_Selected text_
- Origin: Chico, California, U.S.
- Genres: Post-hardcore; math rock; progressive rock; emo; screamo; metalcore;
- Years active: 2009–present
- Labels: Equal Vision; Blue Swan; Rise; Rude;
- Members: Donovan Melero; Shane Gann; Aric Garcia; John Stirrat; Allen Casillas;
- Website: hailthesun.com

= Hail the Sun =

American post-hardcore band

Hail the Sun is an American post-hardcore band from Chico, California. Formed in 2009, the band currently consists of lead vocalist and drummer Donovan Melero, guitarist Shane Gann, guitarist Aric Garcia, bass guitarist John Stirrat, and touring and studio drummer Allen Casillas. They are known for their eclectic progressive rock and math rock style, along with traditional elements of screamo and post-hardcore. They released their debut studio album, POW! Right In the Kisser! (2010), and EP, Elephantitis (2012), independently before signing to Blue Swan Records the following year. The group released their sophomore studio album, Wake, in 2014. In 2016, the band departed the label, signing to Equal Vision Records and releasing their third studio album, Culture Scars, on June 17, 2016, which charted at number 38 on the Billboard Top Rock Albums chart.

_Information supplied_
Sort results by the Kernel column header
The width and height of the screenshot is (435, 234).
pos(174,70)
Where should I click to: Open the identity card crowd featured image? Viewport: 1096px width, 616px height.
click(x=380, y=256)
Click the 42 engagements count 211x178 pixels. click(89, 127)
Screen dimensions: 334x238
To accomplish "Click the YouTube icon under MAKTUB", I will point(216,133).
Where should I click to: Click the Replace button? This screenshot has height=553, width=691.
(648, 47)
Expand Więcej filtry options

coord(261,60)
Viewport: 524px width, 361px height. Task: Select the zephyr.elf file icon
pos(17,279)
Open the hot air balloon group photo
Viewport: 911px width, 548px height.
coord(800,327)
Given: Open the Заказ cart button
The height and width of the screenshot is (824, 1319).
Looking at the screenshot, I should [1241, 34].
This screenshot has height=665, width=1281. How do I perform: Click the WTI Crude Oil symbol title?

---

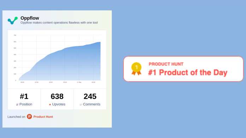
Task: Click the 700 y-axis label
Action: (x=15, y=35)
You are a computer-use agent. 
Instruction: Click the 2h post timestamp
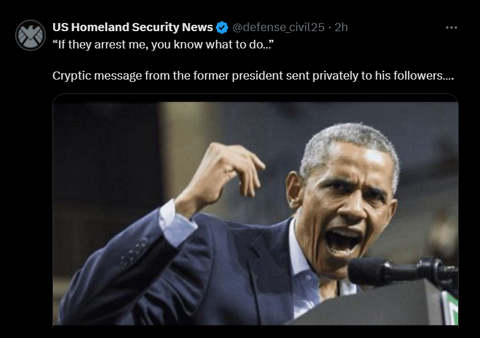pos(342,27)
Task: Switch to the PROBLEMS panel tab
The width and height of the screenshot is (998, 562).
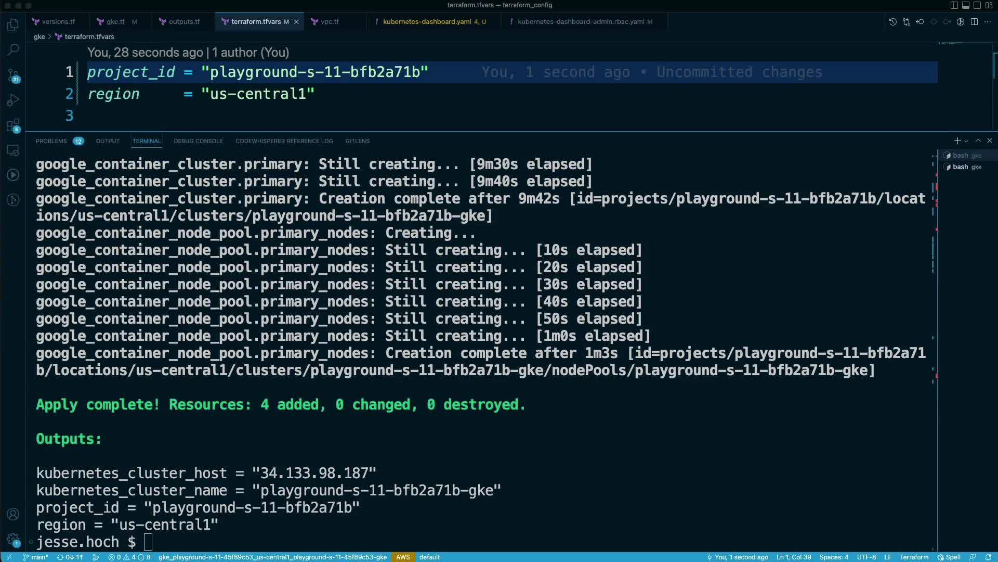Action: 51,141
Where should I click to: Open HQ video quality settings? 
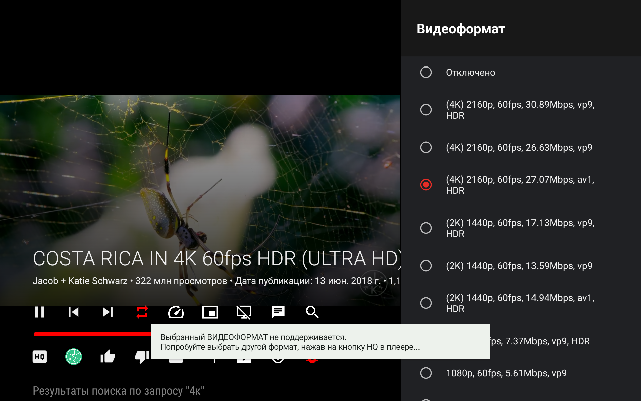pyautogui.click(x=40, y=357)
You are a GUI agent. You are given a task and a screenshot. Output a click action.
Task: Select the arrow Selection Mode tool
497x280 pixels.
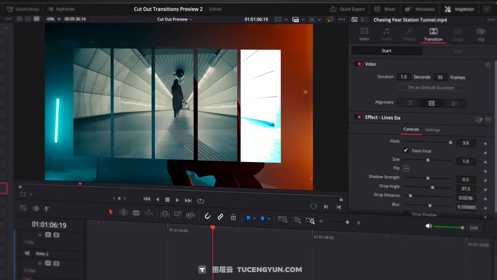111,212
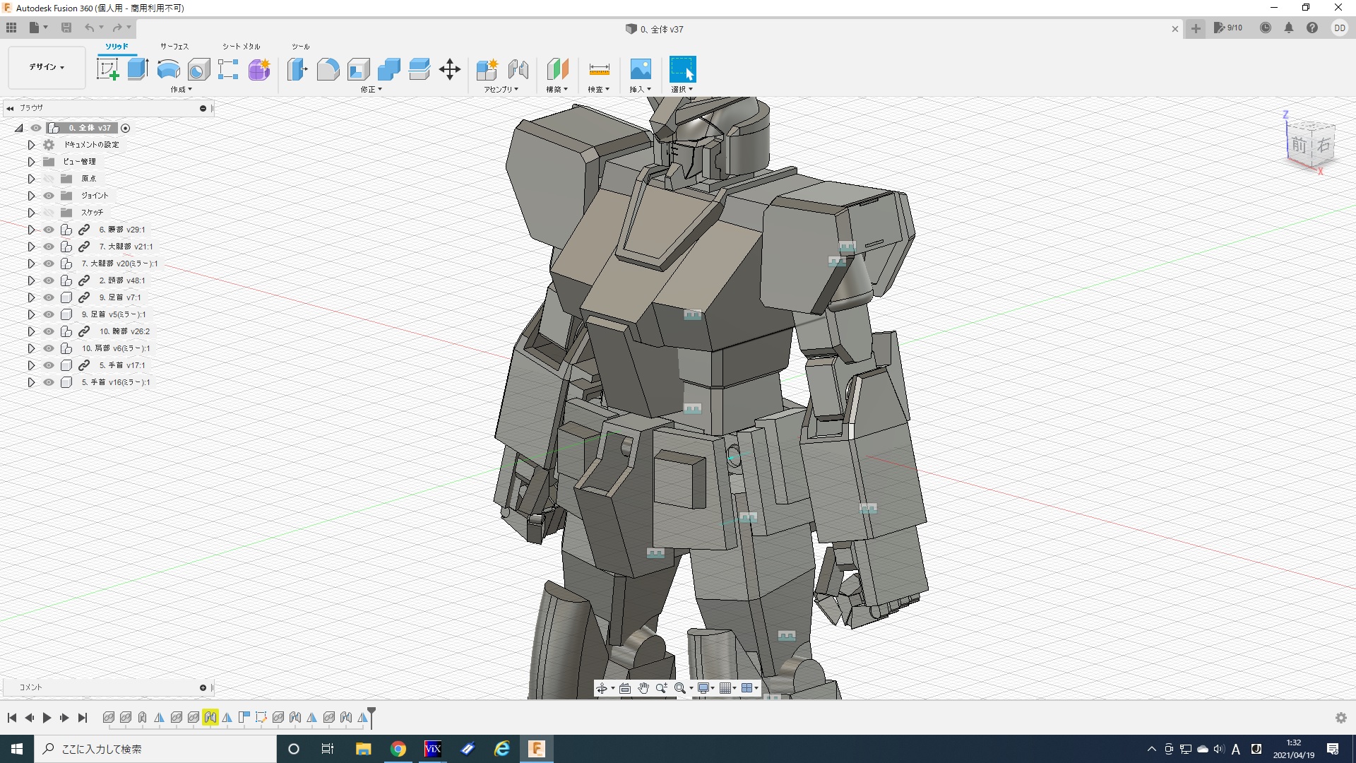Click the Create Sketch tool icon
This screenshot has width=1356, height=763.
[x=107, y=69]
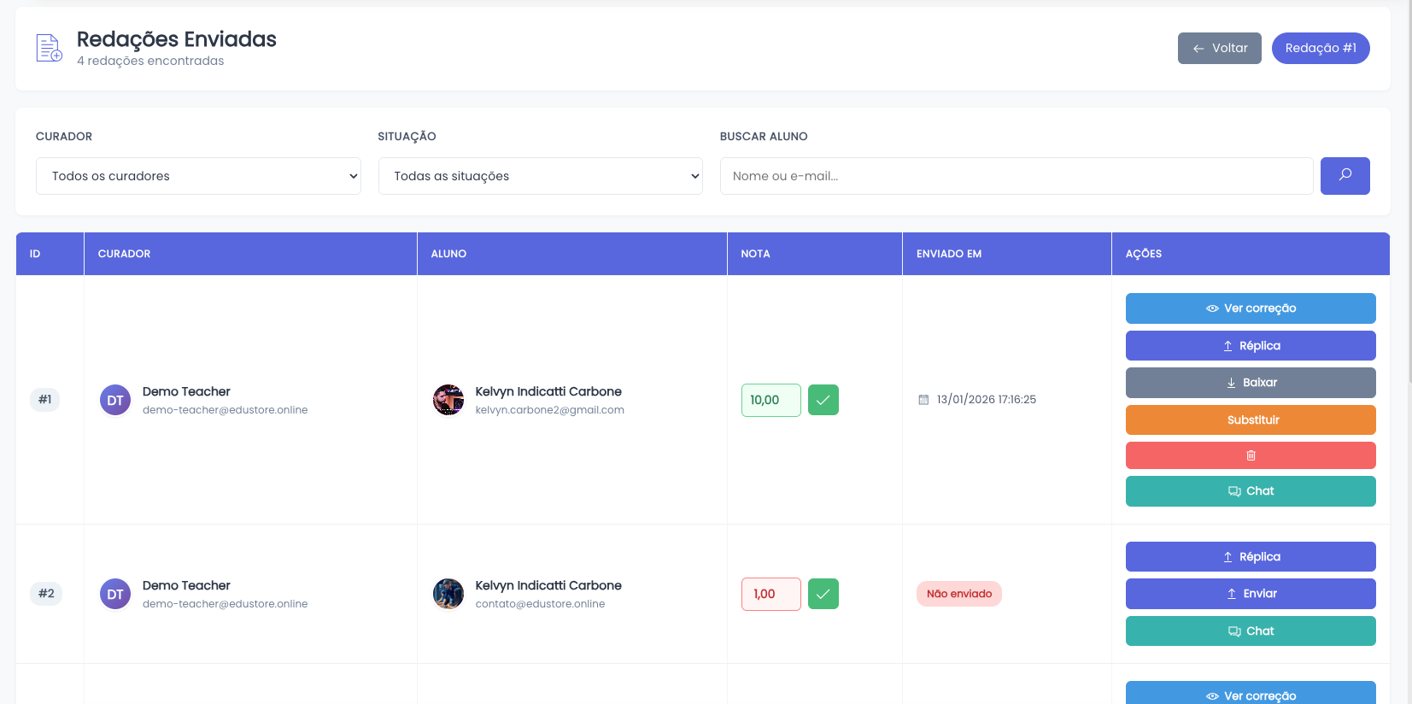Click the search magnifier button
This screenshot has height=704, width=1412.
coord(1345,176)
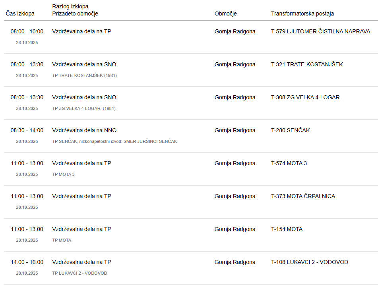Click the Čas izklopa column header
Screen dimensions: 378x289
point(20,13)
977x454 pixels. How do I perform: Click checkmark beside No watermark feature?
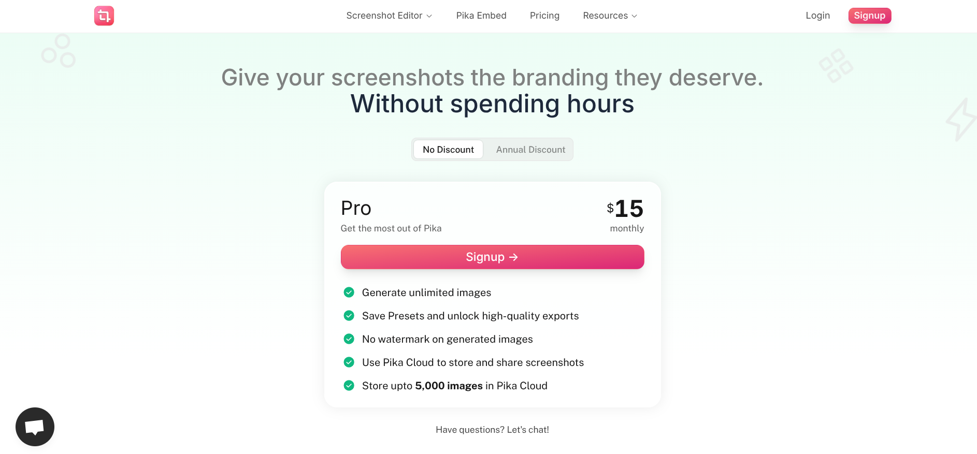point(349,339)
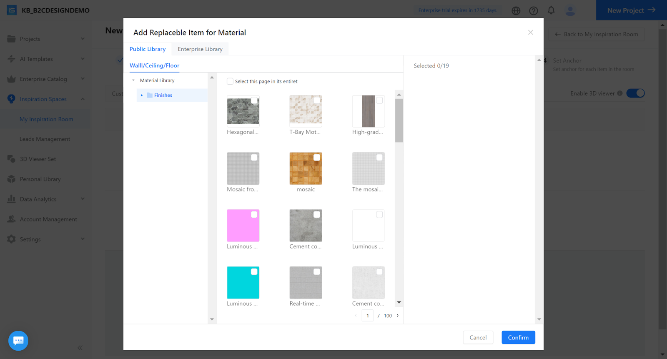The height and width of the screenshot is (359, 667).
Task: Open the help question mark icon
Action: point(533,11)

_Task_
Continue the article about the band Hail the Sun above, starting right after its last sentence.

_Exercise answer_
In 2017, the band released their second EP, Secret Wars, which was met with critical acclaim and was noted for the group's heavier and technical post-hardcore sound. They released their fourth studio album, Mental Knife, on September 28, 2018.

Hail the Sun has toured with Dance Gavin Dance, I the Mighty, Circa Survive, and Silverstein, among others. They have also performed at numerous music festivals such as Chain Fest at the Chain Reaction, South By So What?!, Horns Up Festival, and Swanfest.

==History==
===2009–13: Formation, POW! Right In the Kisser, and Elephantitis===
Originating in Chico, California, members Donovan Melero, Shane Gann, Aric Garcia, and John Stirrat formed Hail the Sun in 2009 whilst in college. They wrote and recorded their debut full-length studio album, POW! Right In the Kisser!, over the course of three months, and released it on May 21, 2010.

The band released the EP album Elephantitis on July 3, 2012. The creative process was heavily influenced by other post-hardcore musical groups such as the Fall of Troy and Hot Cross, and was dubbed "a sort of paradigm shift in the way post-hardcore can be played, combining a progressive hammer-on-pull-off heavy style of guitar playing and more free range drumming with a huge decrease in riffage, conventional time signatures and simplistic song structures resulted in a spastic, technically savvy sound which fit right in with the high energy mood and feel post-hardcore was known for."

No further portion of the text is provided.